Scientists announced Monday that they have for the first time detected the ripples in space and time known as gravitational waves as well as light from a spectacular collision of two neutron stars.
Here are 10 key facts about the event known as GW170817, which triggered an international effort to observe the massive explosion that resulted from the collision.
1. For the first time, telescopes and gravitational wave observatories together witnessed the same astronomical event.
Telescopes observing across the gamma-ray, X-ray, optical, infrared, and radio spectra confirmed the source of GW170817 after its observation by twin detectors of the Laser Interferometer Gravitational-wave Observatory (LIGO).
2. This is the first time gravitational waves from the merger of binary neutron stars have been observed.

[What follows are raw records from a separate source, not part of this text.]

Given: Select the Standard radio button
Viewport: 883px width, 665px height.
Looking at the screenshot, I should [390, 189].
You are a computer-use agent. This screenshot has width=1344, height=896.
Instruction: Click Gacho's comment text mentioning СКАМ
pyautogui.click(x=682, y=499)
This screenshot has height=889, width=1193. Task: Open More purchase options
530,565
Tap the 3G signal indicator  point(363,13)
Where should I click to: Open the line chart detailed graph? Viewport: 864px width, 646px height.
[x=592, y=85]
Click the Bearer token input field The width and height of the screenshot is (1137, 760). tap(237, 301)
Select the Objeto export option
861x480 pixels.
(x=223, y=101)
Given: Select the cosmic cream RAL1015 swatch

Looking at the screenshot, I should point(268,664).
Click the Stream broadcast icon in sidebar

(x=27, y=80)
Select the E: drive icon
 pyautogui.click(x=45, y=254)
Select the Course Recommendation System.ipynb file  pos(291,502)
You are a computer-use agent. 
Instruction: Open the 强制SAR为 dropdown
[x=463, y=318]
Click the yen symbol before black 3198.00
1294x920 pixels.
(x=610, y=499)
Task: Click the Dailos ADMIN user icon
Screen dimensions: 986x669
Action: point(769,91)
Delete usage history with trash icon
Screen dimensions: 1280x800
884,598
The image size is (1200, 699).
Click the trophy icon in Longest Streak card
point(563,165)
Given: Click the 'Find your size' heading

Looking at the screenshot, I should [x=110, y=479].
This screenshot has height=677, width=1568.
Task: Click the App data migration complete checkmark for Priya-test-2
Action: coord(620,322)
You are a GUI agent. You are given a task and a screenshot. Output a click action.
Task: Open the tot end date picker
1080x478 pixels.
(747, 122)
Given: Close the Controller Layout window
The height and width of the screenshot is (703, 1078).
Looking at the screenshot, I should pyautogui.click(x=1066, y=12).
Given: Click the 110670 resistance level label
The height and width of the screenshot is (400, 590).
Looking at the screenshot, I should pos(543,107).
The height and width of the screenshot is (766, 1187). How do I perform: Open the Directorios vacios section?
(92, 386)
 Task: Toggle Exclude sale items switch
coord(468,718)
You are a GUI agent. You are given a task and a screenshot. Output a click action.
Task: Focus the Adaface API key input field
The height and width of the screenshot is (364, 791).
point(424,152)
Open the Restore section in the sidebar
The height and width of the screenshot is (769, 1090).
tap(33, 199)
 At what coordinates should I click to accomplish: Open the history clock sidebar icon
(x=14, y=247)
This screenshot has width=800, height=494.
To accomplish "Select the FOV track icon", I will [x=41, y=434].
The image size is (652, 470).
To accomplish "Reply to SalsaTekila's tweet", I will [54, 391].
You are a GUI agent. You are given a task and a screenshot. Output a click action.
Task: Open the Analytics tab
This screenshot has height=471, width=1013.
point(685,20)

3. This observation is the first to definitively identify binary neutron star collisions as a source of short gamma-ray bursts. Theorized for many years, this is the first direct link between those phenomena.
4. This discovery is the first verification of a "kilonova" explosion, confirming binary neutron star collisions as one source for the universe's heaviest elements, such as gold and uranium.
5. This is the first binary neutron star pair confirmed outside of our own Milky Way galaxy, and this is the closest to Earth that astronomers have been seen a gamma ray burst.
6. The gravitational wave signals from GW170817 have enabled scientists to measure the expansion rate of the universe in a completely new way.
7. The partnership between LIGO and Italy-based Virgo allowed telescopes to rapidly turn their attention towards the area of sky where the neutron stars collided.
These telescopes identified the source as galaxy NGC4993, which is located 130 million light years from Earth in the constellation Hydra.
8. This event presents the strongest evidence to date for the detection of a gamma-ray burst off-axis, which means the cone emission from the explosion is not pointed directly at Earth.
9. The gravitational waves and light waves arrived within seconds of each other, suggesting they may travel at the same speed and confirming a prediction of Albert Einstein. The difference in detection time is likely a reflection of what happens during the explosion process.
10. Only gravitational wave observatories can directly detect unexploded binary neutron stars outside of our local galactic neighborhood, or directly observe the stars pre-collison, albeit only briefly before impact.